Mağara döneminde bile rastlanmayan, kadını değersiz gösterme günümüzde karşımıza çıkmakta, Birçok kişi maalesef kadının değerini, kazanımlarını azaltmak için çaba harcıyor. Kadın ekonomik özgürlüğünü kazanıp, ayakları üzerinde durarak bir birey olarak kendini kanıtlaması bazı erkeklerin işine hiç gelmiyor. Bana kimse örf ve adetlerden bahsetmesin.
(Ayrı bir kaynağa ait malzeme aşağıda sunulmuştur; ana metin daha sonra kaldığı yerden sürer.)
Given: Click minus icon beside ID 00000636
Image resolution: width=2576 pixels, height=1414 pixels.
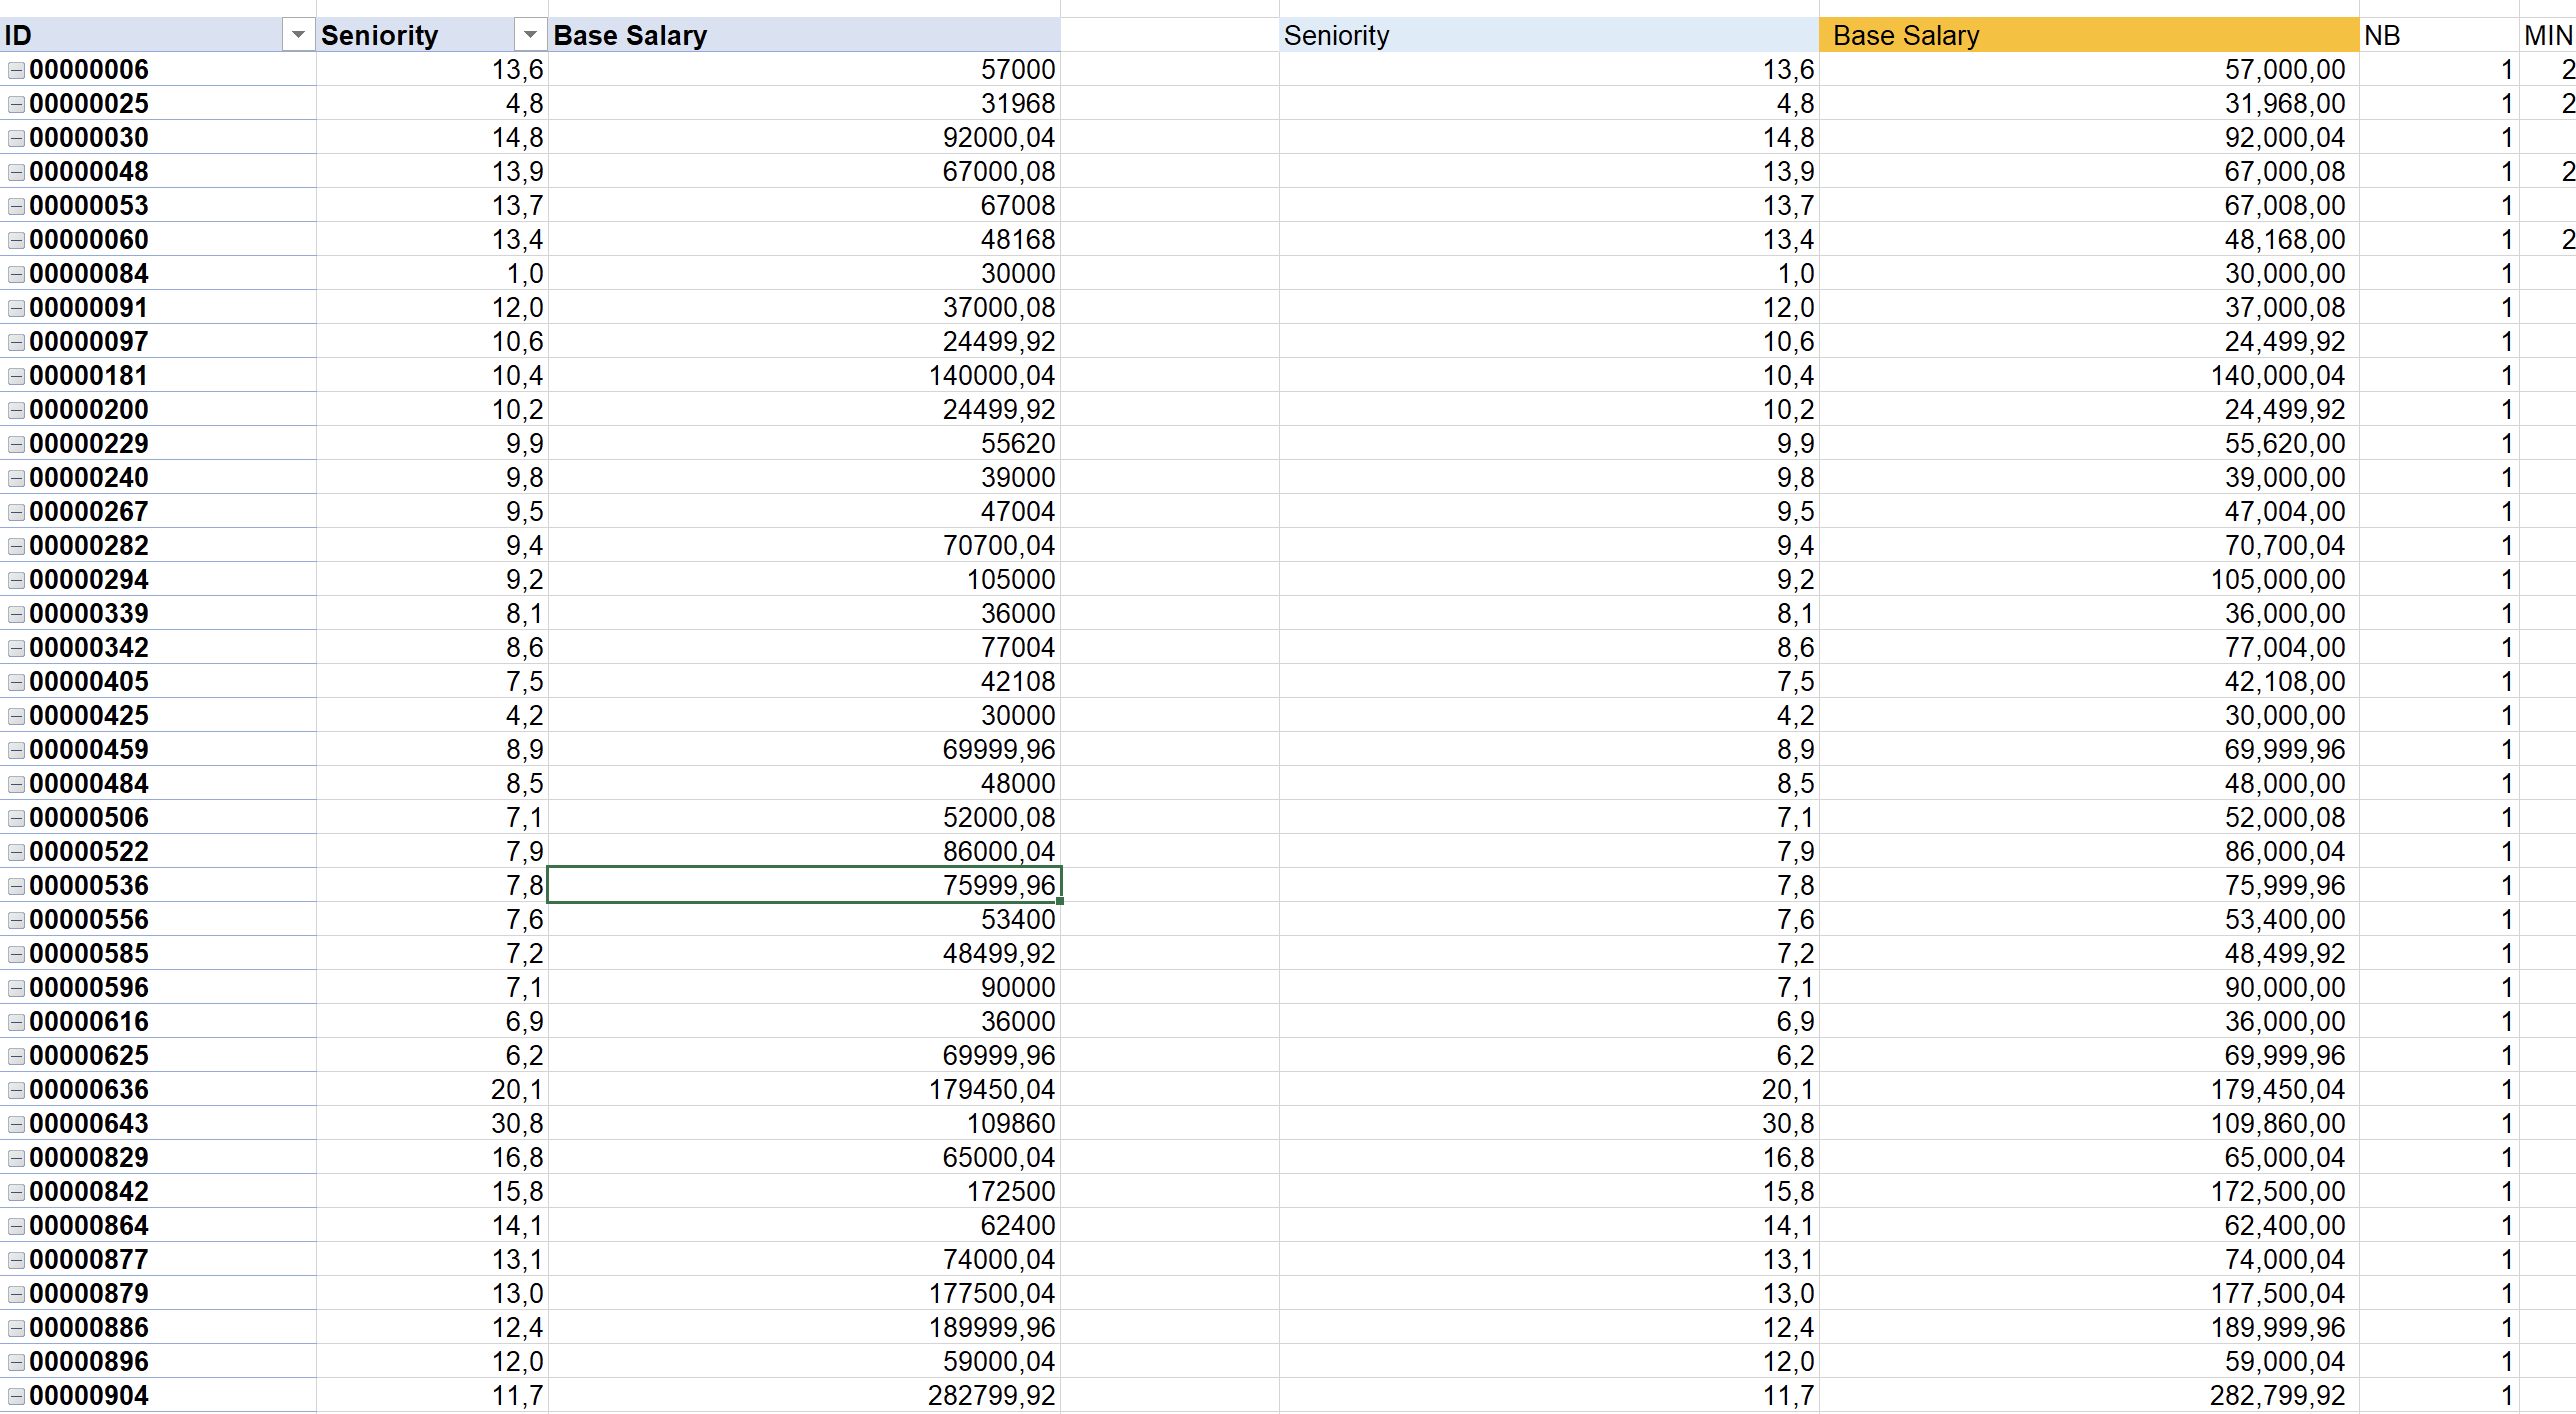Looking at the screenshot, I should click(x=16, y=1090).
Örf ve adetleri konuşan kişilerden öğrenecek değildir türk toplumu. Beni de dedem, anneannem, babaannem örf ve adetlerle büyüttü yetiştirdi. Sanki biz uzaydan gelmişiz bir tek bu konuyu onlar biliyormuş gibi davranılmasına  isyan ediyorum. 

KADININ ADI YOK... 
"Aileyi dişi kuş yapar" sözü bile sadece kadına zorla değer vermek için söylenmiş gibidir. Dişi kuş aileyi yaparken, erkek kuş aileyi bozmak için mi yaratılmıştır? diye sorası geliyor insanın. Her başarılı erkeğin arkasında bir kadın vardır sözü de aynı zorlama ve ezileni onura etme çabasıdır bence. Neden başarılı bir kadının arkasında bir erkek olmasın?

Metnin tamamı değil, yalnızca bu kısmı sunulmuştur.